I wrote:

> > The default trial factor depth in pfgw -f tries to be near optimal, i.e.

> > stop when the "expected" factoring time matches prp time (although

> > different prp times for different forms is not taken into account).

Décio wrote:

> Except that it doesn't take into account the fact that n! +/- n# +/- 1 isn't

> divisible by primes up to n; Jim suggested that I try -f35 instead of the

> default, as that's near optimal according to his experiments.

Avoiding divisibility by small primes is irrelevant for the trial factor

limit.

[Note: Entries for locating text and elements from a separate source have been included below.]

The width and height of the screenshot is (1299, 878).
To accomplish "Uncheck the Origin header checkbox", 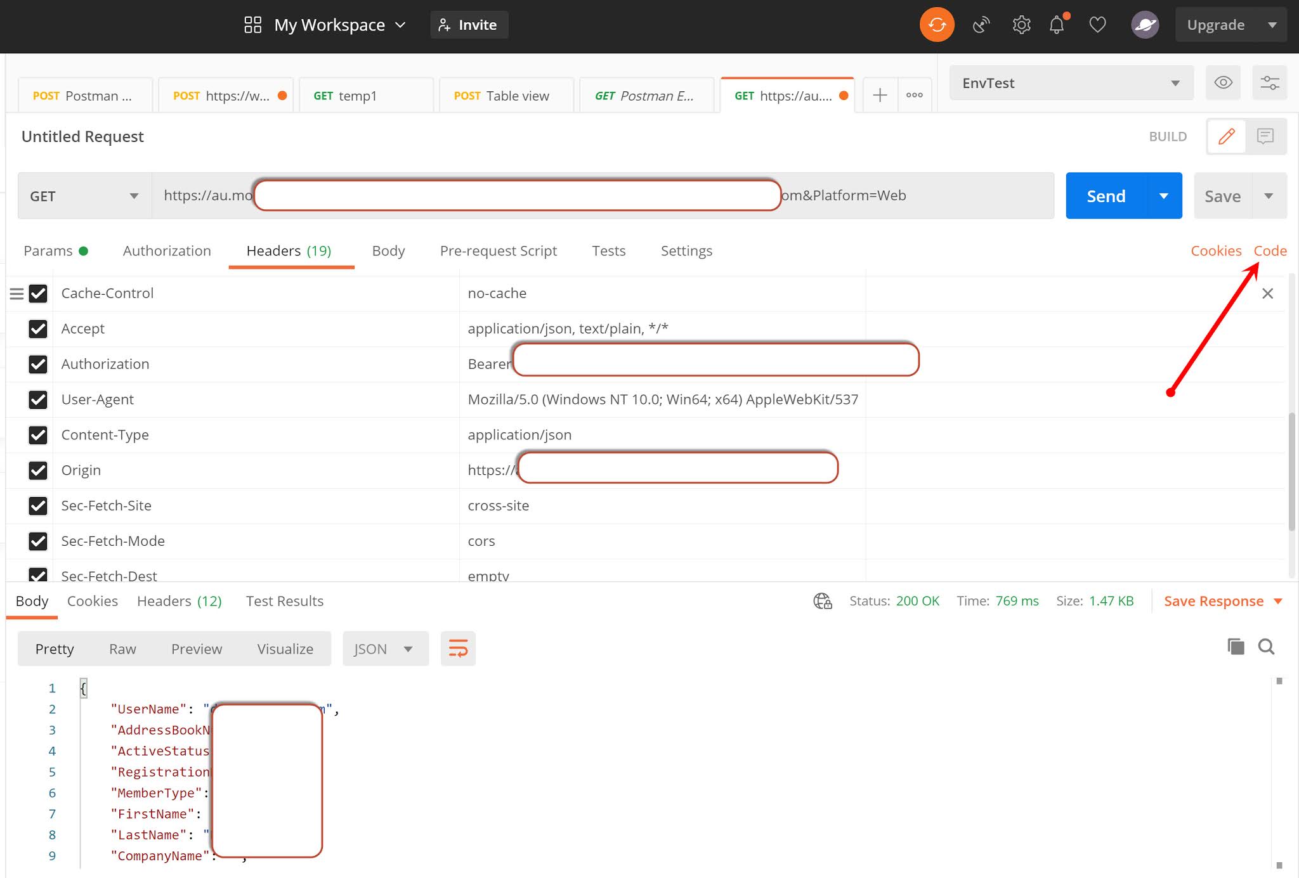I will click(x=38, y=470).
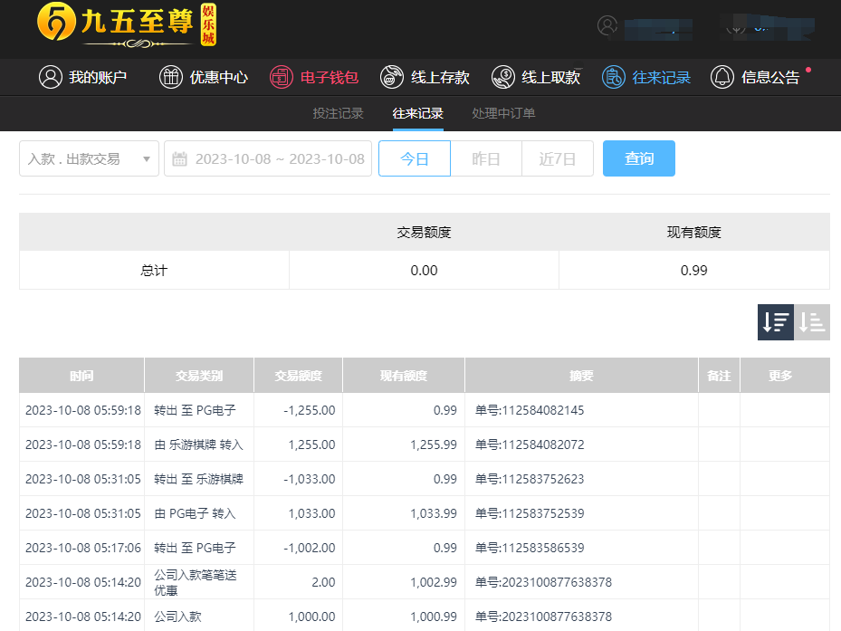Select the 近7日 date range
This screenshot has width=841, height=631.
point(557,158)
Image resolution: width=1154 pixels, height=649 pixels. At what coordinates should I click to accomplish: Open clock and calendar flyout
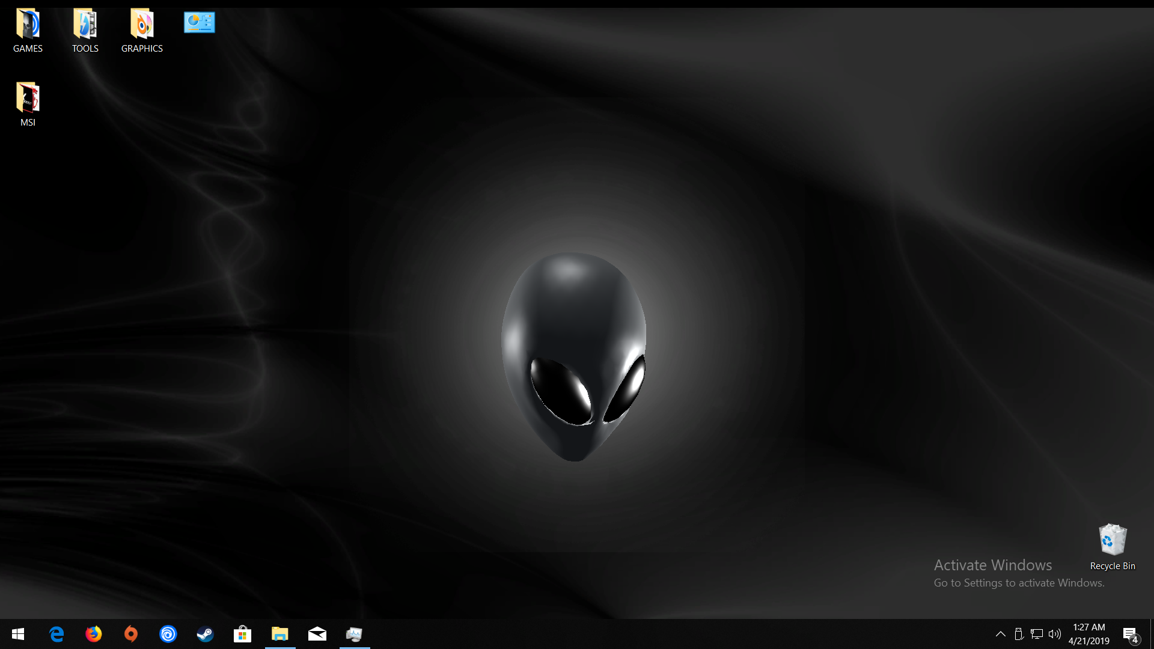click(1089, 634)
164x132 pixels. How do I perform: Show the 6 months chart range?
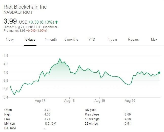(x=71, y=40)
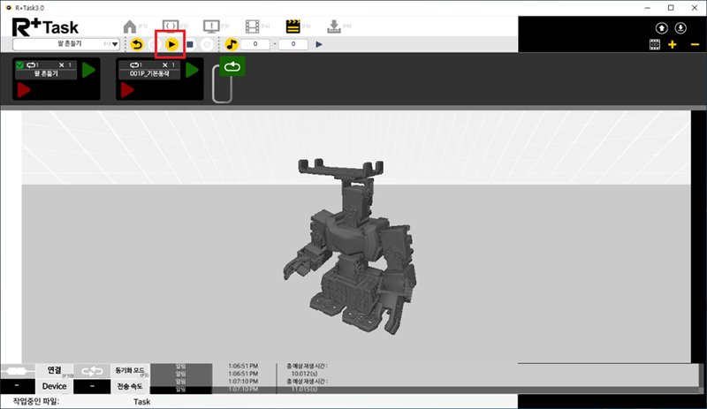Click the yellow play button in toolbar

(171, 43)
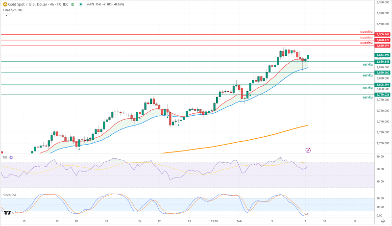Open the TradingView logo in bottom-left corner
This screenshot has width=392, height=226.
pos(7,213)
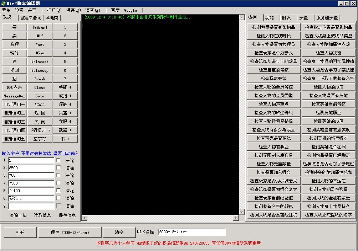Tick the 清除 checkbox for row 1
358x251 pixels.
click(58, 160)
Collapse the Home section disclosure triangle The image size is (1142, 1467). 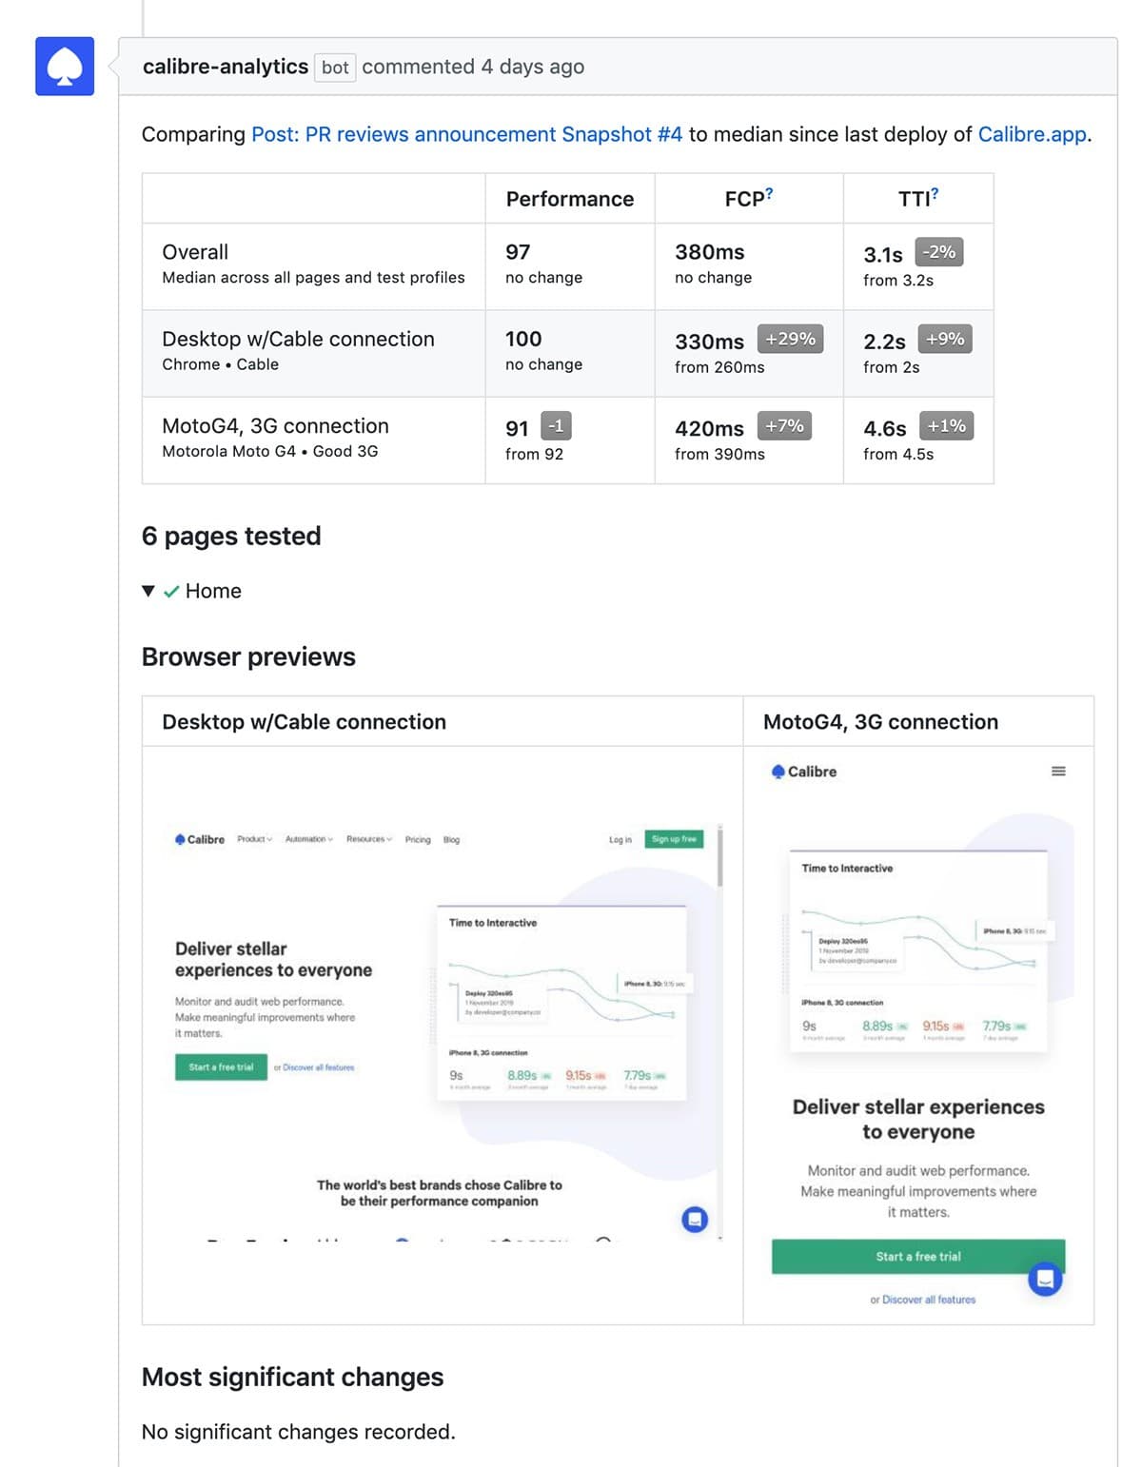tap(148, 591)
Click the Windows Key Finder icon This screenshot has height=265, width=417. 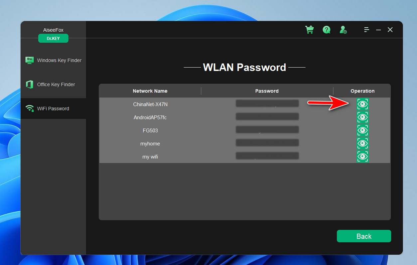[x=30, y=60]
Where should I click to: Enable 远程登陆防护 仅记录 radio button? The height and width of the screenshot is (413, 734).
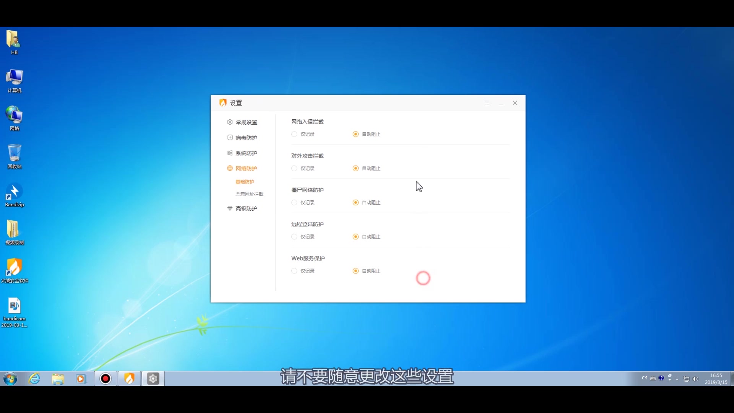click(294, 236)
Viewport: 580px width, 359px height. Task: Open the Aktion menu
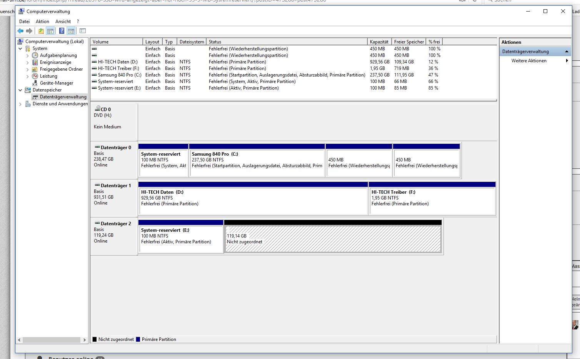[42, 22]
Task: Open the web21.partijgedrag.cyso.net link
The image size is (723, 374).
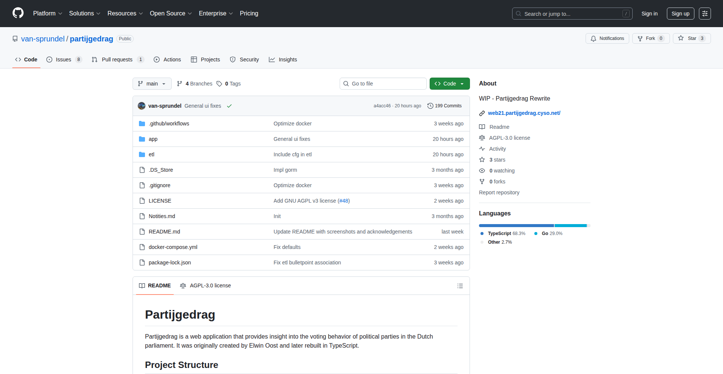Action: click(x=524, y=113)
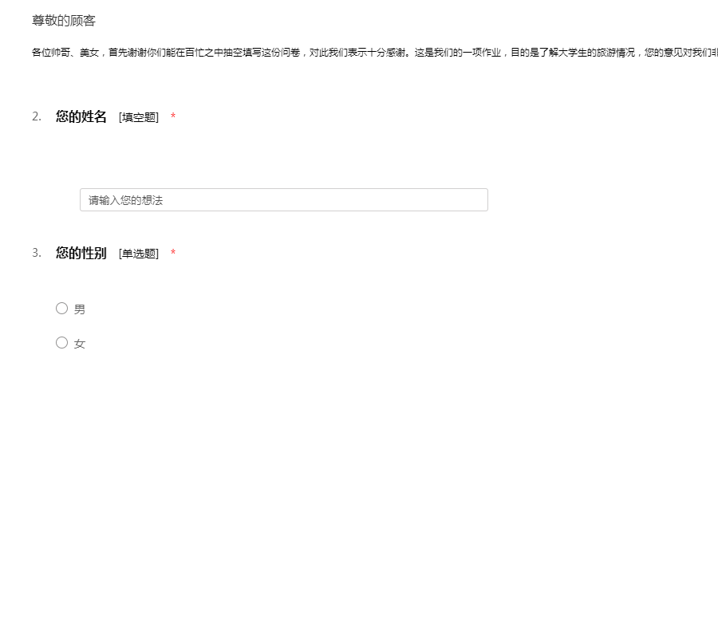Click the 女 option label text
Viewport: 718px width, 638px height.
click(80, 344)
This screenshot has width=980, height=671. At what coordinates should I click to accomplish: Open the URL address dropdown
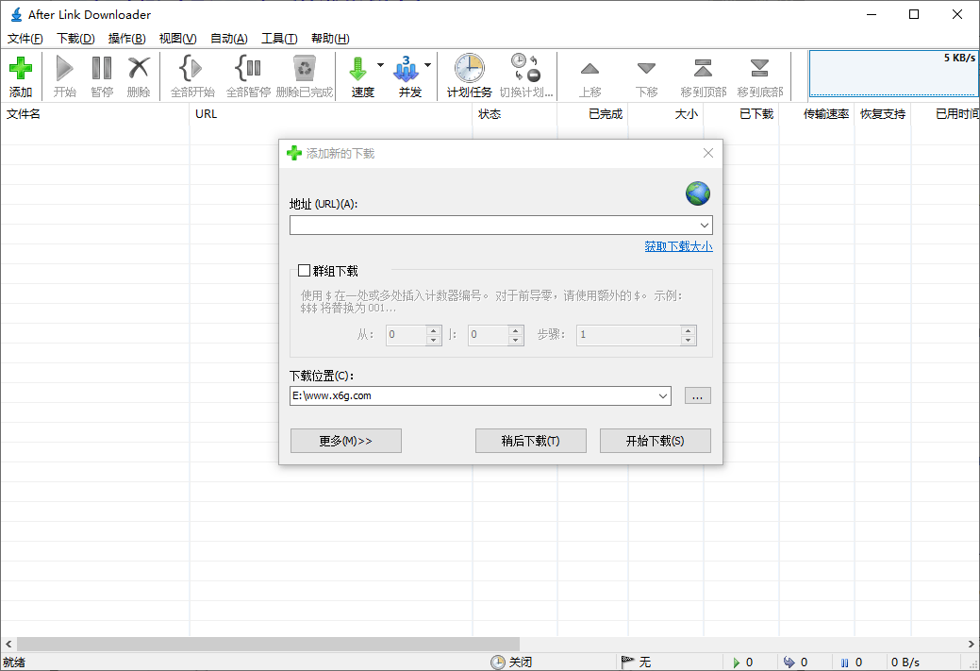coord(705,225)
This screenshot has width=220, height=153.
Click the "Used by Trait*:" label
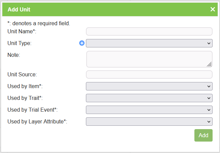point(25,98)
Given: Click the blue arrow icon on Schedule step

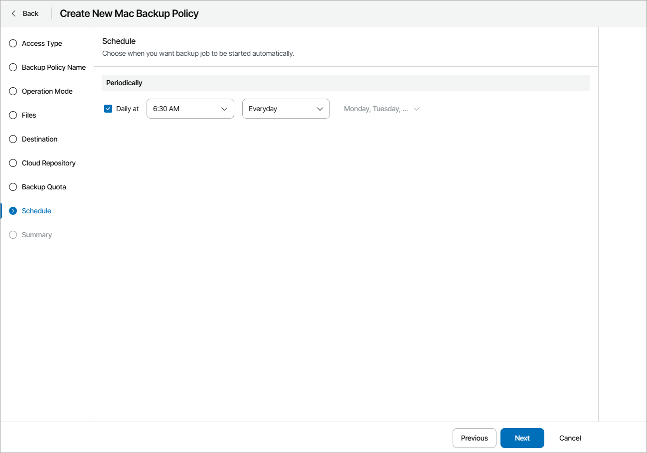Looking at the screenshot, I should (x=12, y=211).
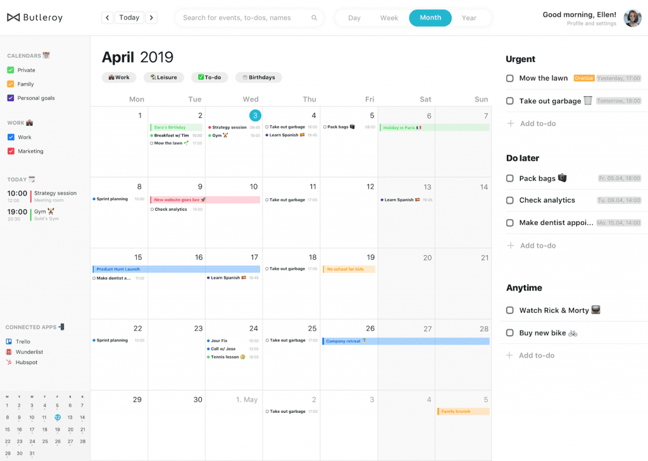The image size is (648, 461).
Task: Check off the Mow the lawn to-do
Action: (509, 78)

After n is passed, every prime p has estimated chance 1/p of being a

factor in a sufficiently "random" form without special factor properties.

The default -f is much better than no factoring, but experimentation can

sometimes find a better limit.

A lot of things play in so it is hard for pfgw to guess the best limit when it

doesn't first time a partial factoring and prp'ing of the particular number

(and pfgw shouldn't start doing that).

I wrote "different prp times for different forms is not taken into account".

This is one thing pfgw could do but it requires analyzing the form before

factoring.

> I should grab that version -- I was running the latest compiled binary for

> Linux that was available in the files area of the openpfgw group.

Note that development versions at openpfgw are often less tested than released

versions at primeform group.

Factors can be trivially verified so a possibility is:

Factor with development, verify factors, prp with release.